In the end, finding the perfect balance of hard sessions and recovery was more difficult than expected, though. Some sessions felt insanely hard but were digested just a few hours later, and some didn’t look too difficult on paper but punched me down with a vengeance. It was unpredictable to me and I learned a big lesson about listening more to my gut feelings.
One mistake I made was that I thought I could do more because I was already so close a year ago. My general fitness mostly stayed, but my speed and VO2max were down going into the 12 week training. I wanted to do too much too early. Mathias noticed and adapted the plan accordingly.
But a few weeks in, I caught a bad cold which struck me down for nearly a week. That was annoying, but could have been no danger to the goal. But then, just after getting back into it, two or three weeks later, it struck again and I was down doing very slow 3-5k runs once more. Part of the risk when having many small kids. I didn’t sleep well during those months, too, which additionally made recovery hard.
At that point I had nearly given up hope, but just nearly. I still saw a chance to run 2:59 at Hanover Marathon, end of March 2023. Completing my unlucky streak, I got sick a third time (!) just three days before the race. Seems like the stars just didn’t align in my favor this time, to no fault of Mathias at all. In the end I ran Hanover with a slight cough, almost recovered as a slow longrun and finished after 3:44 hours.
Getting sick this often is new to me and I’m positive that the training plan had nothing to do with it. The only thing I could learn from this specific experience is that life sometimes gets in the way so plans don’t work out and it’s no use to get angry at that.
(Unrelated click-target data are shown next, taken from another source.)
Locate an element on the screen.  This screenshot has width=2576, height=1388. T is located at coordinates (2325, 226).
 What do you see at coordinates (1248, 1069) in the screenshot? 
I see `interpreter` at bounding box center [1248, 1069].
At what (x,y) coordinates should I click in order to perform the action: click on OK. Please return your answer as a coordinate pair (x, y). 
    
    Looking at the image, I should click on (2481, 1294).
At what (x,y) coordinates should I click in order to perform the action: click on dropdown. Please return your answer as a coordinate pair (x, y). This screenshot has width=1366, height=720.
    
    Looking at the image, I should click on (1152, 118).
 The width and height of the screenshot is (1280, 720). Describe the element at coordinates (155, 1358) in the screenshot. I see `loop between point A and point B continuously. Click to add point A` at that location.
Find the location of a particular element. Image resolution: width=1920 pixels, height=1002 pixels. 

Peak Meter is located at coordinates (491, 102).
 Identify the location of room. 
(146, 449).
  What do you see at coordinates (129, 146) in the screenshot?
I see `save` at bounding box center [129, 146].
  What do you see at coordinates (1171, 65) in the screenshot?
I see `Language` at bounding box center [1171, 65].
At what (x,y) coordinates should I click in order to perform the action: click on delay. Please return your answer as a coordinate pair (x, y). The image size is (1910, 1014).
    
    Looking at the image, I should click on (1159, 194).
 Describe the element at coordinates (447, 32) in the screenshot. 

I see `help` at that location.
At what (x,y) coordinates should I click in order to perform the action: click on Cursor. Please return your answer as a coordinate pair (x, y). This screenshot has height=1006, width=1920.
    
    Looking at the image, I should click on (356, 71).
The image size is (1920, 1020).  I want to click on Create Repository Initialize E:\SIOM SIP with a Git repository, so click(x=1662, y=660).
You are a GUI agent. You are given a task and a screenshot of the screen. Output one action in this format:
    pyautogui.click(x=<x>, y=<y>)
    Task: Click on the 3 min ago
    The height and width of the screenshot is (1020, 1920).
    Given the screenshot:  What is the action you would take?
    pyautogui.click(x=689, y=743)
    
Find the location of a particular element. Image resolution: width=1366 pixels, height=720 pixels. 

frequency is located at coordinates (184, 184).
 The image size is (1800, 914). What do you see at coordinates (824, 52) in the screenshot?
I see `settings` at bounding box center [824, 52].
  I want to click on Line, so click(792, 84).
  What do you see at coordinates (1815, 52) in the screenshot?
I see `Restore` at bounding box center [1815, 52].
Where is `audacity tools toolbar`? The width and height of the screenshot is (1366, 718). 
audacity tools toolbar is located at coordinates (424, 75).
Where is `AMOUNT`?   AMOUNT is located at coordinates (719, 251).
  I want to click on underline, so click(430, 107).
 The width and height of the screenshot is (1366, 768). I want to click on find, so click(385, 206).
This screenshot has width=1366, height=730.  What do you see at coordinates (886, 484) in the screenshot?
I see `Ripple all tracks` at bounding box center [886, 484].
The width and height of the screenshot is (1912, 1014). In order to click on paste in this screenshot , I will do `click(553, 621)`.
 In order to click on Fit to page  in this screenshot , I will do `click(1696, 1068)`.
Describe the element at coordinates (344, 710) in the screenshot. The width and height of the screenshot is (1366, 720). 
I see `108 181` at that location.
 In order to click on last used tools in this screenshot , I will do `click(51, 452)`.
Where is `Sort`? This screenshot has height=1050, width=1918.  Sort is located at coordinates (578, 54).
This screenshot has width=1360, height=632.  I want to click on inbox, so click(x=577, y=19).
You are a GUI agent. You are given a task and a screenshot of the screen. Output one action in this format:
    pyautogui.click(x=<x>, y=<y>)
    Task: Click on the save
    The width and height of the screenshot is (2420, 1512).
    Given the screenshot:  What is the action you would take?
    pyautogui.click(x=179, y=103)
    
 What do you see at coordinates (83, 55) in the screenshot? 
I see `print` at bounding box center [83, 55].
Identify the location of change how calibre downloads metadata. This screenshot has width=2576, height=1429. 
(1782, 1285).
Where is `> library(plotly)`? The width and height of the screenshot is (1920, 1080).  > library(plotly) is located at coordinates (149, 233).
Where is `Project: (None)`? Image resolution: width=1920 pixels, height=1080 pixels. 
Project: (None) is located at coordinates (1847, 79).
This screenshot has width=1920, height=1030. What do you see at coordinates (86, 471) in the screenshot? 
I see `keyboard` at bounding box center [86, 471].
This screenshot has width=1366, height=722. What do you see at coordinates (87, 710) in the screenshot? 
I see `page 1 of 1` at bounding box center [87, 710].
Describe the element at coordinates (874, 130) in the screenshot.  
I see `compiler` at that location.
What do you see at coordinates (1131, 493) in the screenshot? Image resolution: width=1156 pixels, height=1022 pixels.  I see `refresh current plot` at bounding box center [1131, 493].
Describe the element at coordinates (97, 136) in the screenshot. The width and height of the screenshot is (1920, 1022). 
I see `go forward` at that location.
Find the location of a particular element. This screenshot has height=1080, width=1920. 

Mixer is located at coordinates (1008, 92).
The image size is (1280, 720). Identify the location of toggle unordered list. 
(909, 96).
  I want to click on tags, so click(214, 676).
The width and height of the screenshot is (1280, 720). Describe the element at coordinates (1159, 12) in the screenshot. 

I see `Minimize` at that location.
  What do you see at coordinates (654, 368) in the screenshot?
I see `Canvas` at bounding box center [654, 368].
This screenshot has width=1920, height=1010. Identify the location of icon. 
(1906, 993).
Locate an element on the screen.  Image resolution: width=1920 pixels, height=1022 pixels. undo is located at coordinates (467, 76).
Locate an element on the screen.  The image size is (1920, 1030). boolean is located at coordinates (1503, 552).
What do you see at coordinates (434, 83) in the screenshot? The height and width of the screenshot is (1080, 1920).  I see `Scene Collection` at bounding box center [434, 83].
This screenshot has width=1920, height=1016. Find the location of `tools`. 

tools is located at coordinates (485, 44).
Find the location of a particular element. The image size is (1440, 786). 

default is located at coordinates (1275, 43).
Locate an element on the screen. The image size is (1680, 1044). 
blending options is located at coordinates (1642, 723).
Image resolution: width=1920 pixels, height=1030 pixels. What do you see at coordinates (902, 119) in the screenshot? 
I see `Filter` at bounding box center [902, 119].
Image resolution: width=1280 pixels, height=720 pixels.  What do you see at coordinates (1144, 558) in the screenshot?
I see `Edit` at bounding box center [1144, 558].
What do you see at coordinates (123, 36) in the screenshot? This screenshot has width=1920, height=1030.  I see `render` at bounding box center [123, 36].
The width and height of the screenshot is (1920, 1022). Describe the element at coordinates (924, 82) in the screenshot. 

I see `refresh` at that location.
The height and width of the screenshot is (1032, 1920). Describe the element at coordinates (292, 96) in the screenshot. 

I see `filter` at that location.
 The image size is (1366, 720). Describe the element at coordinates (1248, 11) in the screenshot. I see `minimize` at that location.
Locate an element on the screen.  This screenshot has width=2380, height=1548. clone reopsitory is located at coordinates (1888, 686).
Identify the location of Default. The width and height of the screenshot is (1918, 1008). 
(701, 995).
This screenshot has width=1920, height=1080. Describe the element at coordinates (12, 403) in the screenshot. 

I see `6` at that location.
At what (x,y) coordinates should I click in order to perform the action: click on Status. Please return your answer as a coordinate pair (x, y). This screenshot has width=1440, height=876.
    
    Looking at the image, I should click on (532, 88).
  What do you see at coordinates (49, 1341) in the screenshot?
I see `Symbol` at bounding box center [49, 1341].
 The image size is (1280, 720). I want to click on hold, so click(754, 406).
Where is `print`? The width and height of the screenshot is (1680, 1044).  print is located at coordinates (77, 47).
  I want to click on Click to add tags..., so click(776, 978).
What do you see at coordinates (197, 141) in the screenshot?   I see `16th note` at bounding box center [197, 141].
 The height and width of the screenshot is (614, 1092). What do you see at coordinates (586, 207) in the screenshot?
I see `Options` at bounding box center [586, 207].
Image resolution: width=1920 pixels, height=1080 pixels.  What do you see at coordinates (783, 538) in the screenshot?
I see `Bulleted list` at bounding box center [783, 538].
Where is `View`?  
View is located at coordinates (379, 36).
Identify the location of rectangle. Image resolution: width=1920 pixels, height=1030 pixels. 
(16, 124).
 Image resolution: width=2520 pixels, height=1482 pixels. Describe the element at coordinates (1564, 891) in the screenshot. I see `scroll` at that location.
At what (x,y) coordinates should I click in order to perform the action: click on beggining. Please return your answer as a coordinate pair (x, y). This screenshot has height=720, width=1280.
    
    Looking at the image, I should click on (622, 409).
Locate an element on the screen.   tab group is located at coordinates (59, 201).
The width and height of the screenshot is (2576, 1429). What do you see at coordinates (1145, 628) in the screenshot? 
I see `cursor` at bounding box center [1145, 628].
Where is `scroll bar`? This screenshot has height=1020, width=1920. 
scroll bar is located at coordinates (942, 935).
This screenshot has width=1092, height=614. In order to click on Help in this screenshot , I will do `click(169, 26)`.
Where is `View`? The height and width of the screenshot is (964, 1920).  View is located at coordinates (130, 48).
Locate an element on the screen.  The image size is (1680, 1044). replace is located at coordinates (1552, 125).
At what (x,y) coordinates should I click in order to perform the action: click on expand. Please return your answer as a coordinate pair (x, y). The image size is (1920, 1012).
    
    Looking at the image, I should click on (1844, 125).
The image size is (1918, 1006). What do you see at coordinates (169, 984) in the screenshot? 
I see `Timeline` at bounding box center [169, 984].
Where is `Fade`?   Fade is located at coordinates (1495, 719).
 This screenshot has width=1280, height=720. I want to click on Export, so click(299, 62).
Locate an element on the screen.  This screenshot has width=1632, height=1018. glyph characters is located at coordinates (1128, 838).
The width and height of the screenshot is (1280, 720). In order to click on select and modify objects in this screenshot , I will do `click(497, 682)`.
🔁 What Will I Do Differently Next Time?
I think I might keep it simpler. The variation and all those modern ideas were fun but made it quite hectic, too. My feeling is that I might do better when I reduce the plan to the essentials and make them constant. For example, 800 meter intervals every Wednesday, 32 kilometer longrun every Saturday. I suppose that doing this consistently over the course of three or more months might get me there, too. And it leaves room for experiments whenever I feel like it, without screwing up too much of the training.
Despite all the sickness during those spring months, my speed definitely improved, and after Hanover Marathon ended up being a little longrun I had Boston Marathon coming up to test my fully healthy marathon running abilities. In harsh conditions on a difficult course I reached a finishing time of 3:22h, and just six days later I was able to run Hamburg Marathon and finish in just 3:14h. This shows that the training still worked quite well despite the sicknesses. A 2:59h marathon won’t happen for me this year, because I have different plans, but my next try in 2024 will hopefully be successful. At 80-82% of maximum heart rate and with enough carbs.
We’re all an experiment of 1. Let’s find out what happens!